Intitulada Aprender o conhecimento a partir da convivência: uma etnografia indígena da educação e da escola do povo Balatiponé-Umutina, a tese foi defendida no início deste mês. Orientadora da pesquisa, a professora do Departamento de Antropologia Antonádia Borges enxerga no trabalho um marco de resistência. “A tese de Eliane demonstra como a atenção constante do povo balatiponé-umutina ao que pulsa em suas vidas é o antídoto às investidas brutais para seu extermínio, tanto ontem como hoje”, considera.

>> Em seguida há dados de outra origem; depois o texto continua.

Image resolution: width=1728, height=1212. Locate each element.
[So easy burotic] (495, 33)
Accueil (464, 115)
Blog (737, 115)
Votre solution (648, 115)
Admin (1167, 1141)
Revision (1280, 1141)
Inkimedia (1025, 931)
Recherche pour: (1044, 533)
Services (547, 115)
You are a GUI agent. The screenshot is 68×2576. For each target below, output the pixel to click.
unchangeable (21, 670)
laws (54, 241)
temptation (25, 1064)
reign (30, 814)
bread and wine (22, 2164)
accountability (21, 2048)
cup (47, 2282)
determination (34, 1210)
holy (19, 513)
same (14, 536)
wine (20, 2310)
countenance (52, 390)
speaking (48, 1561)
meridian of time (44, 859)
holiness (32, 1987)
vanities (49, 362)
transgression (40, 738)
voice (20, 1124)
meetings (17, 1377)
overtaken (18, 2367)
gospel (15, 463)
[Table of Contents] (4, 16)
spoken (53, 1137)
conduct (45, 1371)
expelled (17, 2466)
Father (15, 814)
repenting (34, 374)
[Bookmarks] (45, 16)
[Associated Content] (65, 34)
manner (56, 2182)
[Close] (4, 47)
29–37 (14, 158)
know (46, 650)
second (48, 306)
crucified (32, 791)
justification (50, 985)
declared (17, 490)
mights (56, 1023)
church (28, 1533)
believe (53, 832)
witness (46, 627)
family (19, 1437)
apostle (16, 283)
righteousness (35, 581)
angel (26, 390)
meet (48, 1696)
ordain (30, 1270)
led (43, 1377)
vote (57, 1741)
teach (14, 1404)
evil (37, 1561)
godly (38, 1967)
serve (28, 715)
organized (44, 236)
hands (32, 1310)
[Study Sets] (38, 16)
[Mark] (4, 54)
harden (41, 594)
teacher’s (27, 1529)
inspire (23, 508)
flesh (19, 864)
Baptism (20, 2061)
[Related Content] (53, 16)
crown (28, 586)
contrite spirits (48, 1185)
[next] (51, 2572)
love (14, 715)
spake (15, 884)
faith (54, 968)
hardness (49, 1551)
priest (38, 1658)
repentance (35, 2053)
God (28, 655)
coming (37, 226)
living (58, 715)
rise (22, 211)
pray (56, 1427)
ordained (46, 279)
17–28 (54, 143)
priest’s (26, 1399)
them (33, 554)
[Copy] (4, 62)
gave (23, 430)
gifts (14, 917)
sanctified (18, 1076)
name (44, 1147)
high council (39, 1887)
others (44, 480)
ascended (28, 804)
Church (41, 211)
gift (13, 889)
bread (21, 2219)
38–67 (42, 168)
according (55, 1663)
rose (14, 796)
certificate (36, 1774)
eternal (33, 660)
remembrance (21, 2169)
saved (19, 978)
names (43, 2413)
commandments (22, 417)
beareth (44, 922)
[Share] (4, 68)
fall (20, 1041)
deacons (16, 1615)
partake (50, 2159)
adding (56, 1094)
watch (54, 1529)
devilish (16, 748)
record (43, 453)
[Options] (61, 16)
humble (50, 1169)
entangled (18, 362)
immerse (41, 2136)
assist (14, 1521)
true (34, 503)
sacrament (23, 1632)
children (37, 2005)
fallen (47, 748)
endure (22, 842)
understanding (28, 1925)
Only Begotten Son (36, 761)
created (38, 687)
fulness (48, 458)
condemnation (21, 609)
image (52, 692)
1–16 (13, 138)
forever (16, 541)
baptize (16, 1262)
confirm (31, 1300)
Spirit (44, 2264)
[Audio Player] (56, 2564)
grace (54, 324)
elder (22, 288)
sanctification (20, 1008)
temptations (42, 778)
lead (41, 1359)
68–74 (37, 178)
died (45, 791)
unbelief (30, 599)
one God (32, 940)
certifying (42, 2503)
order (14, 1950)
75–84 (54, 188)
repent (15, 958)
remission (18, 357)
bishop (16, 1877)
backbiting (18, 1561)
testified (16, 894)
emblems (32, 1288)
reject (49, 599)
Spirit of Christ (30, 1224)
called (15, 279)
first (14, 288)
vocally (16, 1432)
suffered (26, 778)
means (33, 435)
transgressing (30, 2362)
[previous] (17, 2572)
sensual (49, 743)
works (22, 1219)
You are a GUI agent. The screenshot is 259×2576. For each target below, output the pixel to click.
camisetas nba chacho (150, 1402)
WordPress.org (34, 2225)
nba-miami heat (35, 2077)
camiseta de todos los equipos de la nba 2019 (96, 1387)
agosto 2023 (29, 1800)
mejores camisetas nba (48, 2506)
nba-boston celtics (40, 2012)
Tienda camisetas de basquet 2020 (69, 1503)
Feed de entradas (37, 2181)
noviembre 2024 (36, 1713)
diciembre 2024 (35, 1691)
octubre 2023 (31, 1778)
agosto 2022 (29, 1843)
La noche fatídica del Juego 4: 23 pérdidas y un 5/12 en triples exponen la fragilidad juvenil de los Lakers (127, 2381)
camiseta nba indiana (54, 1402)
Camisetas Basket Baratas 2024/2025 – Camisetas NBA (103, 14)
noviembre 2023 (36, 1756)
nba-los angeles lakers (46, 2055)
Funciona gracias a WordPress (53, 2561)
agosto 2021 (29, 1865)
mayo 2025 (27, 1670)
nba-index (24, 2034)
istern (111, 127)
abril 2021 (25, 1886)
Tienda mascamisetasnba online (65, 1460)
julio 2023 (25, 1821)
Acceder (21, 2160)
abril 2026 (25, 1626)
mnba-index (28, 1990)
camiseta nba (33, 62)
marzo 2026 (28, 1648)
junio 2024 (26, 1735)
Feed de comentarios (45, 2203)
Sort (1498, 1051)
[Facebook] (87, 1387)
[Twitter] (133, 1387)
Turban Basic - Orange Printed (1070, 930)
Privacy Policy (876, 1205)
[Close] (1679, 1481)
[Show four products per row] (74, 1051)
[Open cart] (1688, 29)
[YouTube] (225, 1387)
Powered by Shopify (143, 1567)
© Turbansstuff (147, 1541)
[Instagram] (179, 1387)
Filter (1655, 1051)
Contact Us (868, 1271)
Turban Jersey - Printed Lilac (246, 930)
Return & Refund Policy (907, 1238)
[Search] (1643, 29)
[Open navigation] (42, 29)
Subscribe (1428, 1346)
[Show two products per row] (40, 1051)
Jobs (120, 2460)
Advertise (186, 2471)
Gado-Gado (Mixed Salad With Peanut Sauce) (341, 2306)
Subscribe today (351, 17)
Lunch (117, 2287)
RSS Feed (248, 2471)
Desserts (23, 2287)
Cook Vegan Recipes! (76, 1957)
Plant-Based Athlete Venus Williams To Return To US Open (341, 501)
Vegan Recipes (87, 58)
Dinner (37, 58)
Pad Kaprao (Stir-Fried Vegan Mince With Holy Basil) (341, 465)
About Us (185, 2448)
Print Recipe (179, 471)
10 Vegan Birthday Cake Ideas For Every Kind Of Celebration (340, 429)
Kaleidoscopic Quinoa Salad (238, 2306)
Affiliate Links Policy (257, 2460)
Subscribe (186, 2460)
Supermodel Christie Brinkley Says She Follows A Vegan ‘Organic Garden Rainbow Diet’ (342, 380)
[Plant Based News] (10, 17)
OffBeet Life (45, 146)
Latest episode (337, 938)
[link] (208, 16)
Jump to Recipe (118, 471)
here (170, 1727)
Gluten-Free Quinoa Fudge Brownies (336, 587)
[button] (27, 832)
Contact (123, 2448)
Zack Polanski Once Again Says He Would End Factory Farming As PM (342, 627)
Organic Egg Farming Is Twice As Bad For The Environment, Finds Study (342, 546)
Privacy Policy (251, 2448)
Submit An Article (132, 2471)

Durante palestra em escola pública de Tangará da Serra (MT), Eliane (esq.) compartilha saberes sobre a cultura de seu povo. Foto: Arquivo pessoal

 

Ao analisar o histórico de inserção das escolas em sua aldeia, Eliane menciona as mudanças bruscas nas perspectivas pedagógicas ali presentes desde os primeiros contatos com os não indígenas até então. “A princípio, a escola estava no território como uma forma de acabar com essa cultura, porque aprender a ler e escrever é uma forma de integração, de assimilar a cultura indígena à sociedade”, observa.

 

Segundo a pesquisadora, somente na década de 1990 se consolida um novo olhar sobre a educação na comunidade, com a formação dos primeiros docentes indígenas na região. Esses professores passaram a dialogar com lideranças locais e anciãos e a incluir os conhecimentos tradicionais no currículo escolar. “É outro olhar, a partir da concepção indígena que versa a questão da revitalização e do fortalecimento da cultura, dos saberes e fazeres do povo Umutina”, ressalta. 

 

Uma das consequências desse processo é a presença cada vez mais marcante de elementos da cultura umutina no cotidiano de sua população. “Apesar de toda a conjuntura opressora, o povo umutina resistiu. Há pouco mais de dez anos, ele era invisível. Hoje, a comunidade tem uma grande visibilidade a nível local, mas também nacional, mostrando sua dança, sua pintura, seu artesanato e seus cânticos”, comemora a pesquisadora.

 

APRENDIZADOS ENRIQUECEDORES – Em suas vivências acadêmicas, Eliane teve a oportunidade de transitar por diferentes lugares e culturas. No doutorado, fez intercâmbio no Suriname, onde conviveu com os maroons, povos de descendência africana com história similar a dos quilombolas. Também passou um período na Colômbia para conhecer o processo de formação de professores indígenas daquele país, aprendizado que a inspirou no trabalho como educadora em sua comunidade e que também relata em sua tese.

 

Por essas e outras experiências, Eliane expressa seu orgulho pela passagem na Universidade. “Consegui como resistência estar perpassando esse espaço, que é muito sistemático e radical, cobra muito de você. Ao estar na academia, pude dialogar e mostrar que existem outros saberes que a universidade precisa ter conhecimento. Antes, nossos povos eram objetos de pesquisa, hoje podemos nos pesquisar”, celebra.